> _Work to complete_
Using the records below, find how many lines hold the word "dimensions" and reply with only that number.
★ ★ ★
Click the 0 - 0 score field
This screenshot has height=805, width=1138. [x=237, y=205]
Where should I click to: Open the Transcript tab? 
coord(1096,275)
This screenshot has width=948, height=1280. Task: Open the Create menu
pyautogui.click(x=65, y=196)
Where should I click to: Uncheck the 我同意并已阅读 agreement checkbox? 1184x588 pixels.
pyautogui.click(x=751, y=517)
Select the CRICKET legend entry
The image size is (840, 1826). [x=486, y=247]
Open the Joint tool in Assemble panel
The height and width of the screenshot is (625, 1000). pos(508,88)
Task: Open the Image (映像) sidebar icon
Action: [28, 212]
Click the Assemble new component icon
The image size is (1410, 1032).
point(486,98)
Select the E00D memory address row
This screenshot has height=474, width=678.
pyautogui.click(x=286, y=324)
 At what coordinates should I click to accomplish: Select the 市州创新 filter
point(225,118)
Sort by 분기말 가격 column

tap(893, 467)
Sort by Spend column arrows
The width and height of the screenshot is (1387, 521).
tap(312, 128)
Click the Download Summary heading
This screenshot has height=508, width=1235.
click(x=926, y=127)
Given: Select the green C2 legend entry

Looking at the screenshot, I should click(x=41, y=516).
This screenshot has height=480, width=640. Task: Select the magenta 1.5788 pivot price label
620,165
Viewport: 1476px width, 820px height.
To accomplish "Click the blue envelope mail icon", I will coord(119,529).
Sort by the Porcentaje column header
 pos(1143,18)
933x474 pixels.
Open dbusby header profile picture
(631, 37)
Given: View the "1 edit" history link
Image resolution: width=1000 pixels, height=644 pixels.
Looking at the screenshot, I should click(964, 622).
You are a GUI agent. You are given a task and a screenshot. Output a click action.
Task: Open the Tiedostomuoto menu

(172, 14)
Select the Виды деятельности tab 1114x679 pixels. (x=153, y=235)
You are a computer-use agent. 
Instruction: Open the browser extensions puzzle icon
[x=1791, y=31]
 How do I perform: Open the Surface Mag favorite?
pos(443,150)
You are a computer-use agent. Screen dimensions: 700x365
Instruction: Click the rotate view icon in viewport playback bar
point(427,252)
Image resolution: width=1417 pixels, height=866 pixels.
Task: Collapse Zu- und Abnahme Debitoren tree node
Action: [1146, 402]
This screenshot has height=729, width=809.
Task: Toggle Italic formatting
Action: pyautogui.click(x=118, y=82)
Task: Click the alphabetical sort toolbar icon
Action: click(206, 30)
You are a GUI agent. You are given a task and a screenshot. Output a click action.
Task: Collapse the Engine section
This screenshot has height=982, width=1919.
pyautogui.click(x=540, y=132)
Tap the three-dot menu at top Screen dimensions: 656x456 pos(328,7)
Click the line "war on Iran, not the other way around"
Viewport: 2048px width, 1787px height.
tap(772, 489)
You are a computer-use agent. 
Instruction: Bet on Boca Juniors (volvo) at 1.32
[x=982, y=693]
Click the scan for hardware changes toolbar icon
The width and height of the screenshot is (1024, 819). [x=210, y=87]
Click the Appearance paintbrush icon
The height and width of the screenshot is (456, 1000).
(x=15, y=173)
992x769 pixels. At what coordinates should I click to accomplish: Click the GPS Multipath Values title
★ ★ ★
> _Expected answer_
2